Il n’insista pas, mais, à ses paupières gonflées, il reconnut qu’elle avait pleuré. Elle alla se placer près de la fenêtre et prit sa broderie. Rodrigue debout, adossé à la cheminée, les bras croisés sur sa poitrine, la regardait. Tous deux demeurèrent longtemps sans échanger une parole. La jeune fille tenait les yeux obstinément fixés sur son ouvrage afin de cacher à son frère les traces de ses larmes.

C’était une splendide soirée de juin, l’atmosphère était tout imprégnée de cette tiède douceur si propice aux rêveries et aux abandons du cœur… À travers la fenêtre grande ouverte une brise légère leur apportait les suaves senteurs des roses et des volubilis, qui grimpaient en gracieuses guirlandes le long des colonnettes du balcon.

Rodrigue le premier rompit le silence.

« Dans huit jours à pareille heure, soupira-t-il, je serai loin déjà.

— C’est vrai — dit Anne-Marie — comme le temps fuit ! »

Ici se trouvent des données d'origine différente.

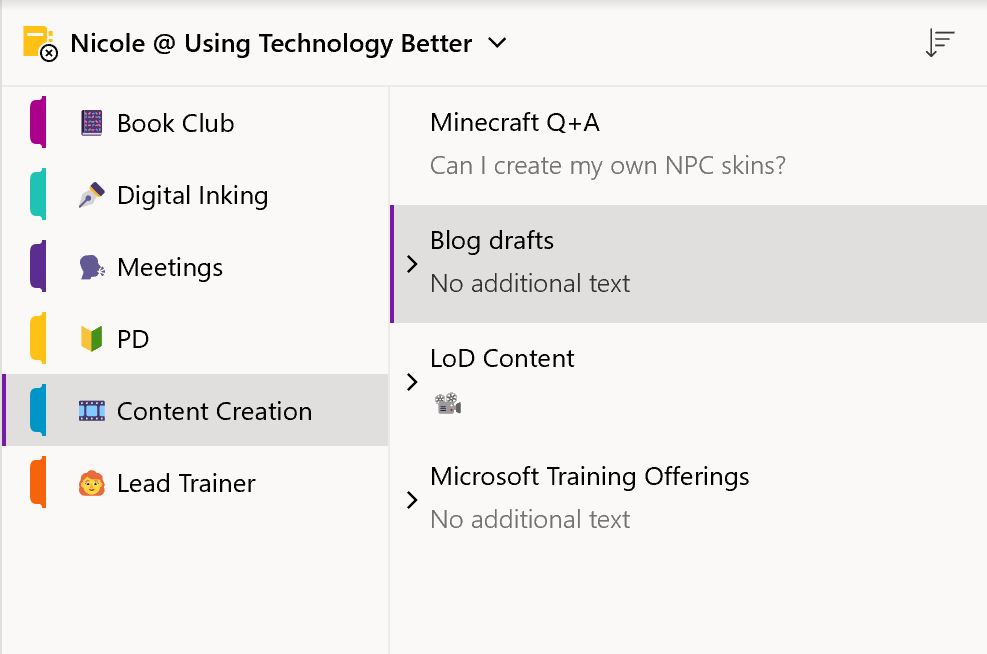Click the notebook icon beside Nicole's name
This screenshot has width=987, height=654.
(40, 43)
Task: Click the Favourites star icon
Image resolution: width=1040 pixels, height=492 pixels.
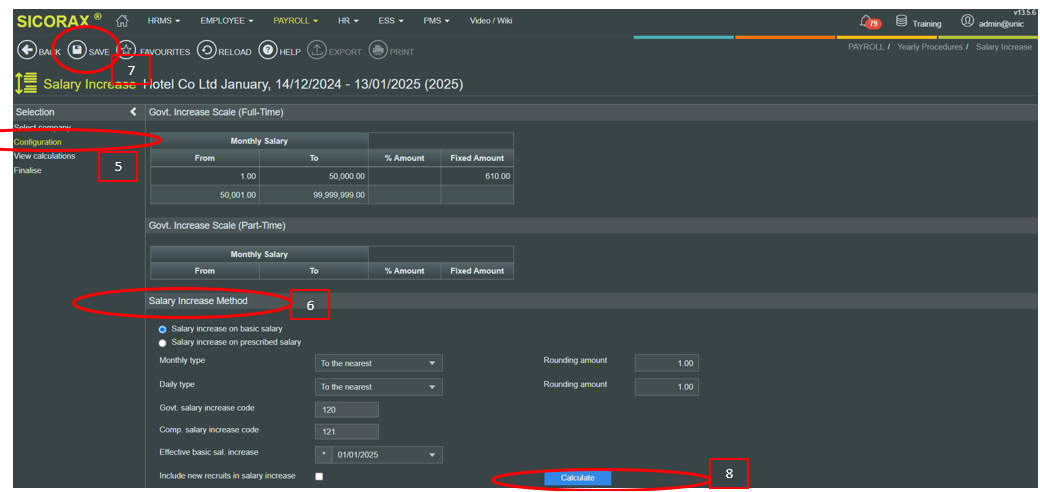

Il vint s’asseoir auprès d’elle, d’un geste affectueux il lui ôta des mains son ouvrage et les gardant dans les siennes :

« Tu ne m’oublieras pas, chère petite sœur ?

— Oh ! non ; mais pourquoi — ajouta-t-elle — me demandes-tu cela ?

— C’est que je sens qu’un autre bientôt t’accaparera tout entière, alors…

— Je ne me marierai jamais. »

Le ton avec lequel la jeune fille prononça ces mots était si ferme que son frère adoptif en fut surpris.